The second occasion was two weeks ago. I woke up in fast AF, rang GP who said to get ambulance, which I did. Para-medics were brilliant. I was duly delivered into a cubicle and lay there on my own for 1.5 hours with no word from anyone. Someone then came in and took blood; and then - at last - did an ECG. By about 2 pm I had had nothing at all to eat; and more importantly nothing to drink - very relevant because of the blood clotting risk. I did not see a doctor till about 4.30 pm.
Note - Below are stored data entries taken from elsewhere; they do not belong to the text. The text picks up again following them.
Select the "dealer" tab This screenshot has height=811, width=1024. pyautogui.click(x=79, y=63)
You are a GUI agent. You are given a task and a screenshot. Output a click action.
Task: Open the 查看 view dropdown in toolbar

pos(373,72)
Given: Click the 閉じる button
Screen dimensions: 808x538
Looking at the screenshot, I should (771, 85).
It really is not great - particularly that no-one took the trouble to make sure I was hydrated.

Things are not good at all.

Starlive23 · 30/10/2018 22:22

It really wouldn't have hurt them to help her back up, but it not really a surprise sadly

LRDtheFeministDragon · 30/10/2018 22:23

I think that's poor.

I would expect with a 77 year old woman, they ought to bear in mind the possibility she wouldn't communicate difficulties. 77 is an age when you might reasonably expect a patient not to be able to tell what's going on.

Mind you, I am not surprised. When I was 19 I fainted and hit my head. I was badly concussed and someone called an ambulance because I'd not come round properly. At A&E they instantly assumed, since I was a student, that I was on drugs and not admitting to it. They tested and found nothing, and a few hours later they said since the tests for drugs came back negative, I was ok to go home. I spent a couple of hours wandering around a dark hospital site in the middle of the night, with no cash and no one I knew (and in the days before mobile phones), wondering how on earth I was going to get back to where I lived. Luckily my friends who'd been told to go home were sensible, and someone came to check on me.

Surely a 77 year old woman (or a teenager who'd been brought in unconscious) ought to be flagged as vulnerable and there ought to be a moment to question how they'll get home?

Gitfeatures · 30/10/2018 22:28

Do we know that she was not asked how she was getting home? For all we know, she may have been asked and told them that she'd be driving home!

Honeyroar · 30/10/2018 22:31

Thanks for the useful/sympathetic replies.

To those being harsh - are you able to follow your elderly parents everywhere 24/7?? This was a standard pre op for a different condition. She'd seen the gp the week before who had said she was fine. All consultants have said she's fit to drive etc. All have ignored my concerns that she's not quite right. Plus she had, until this yr, been extremely active and independent. It's very difficult to deal with her.

I've been to hospital 6 times this year in ambulances between my mother and husband- usually A&E are the great part!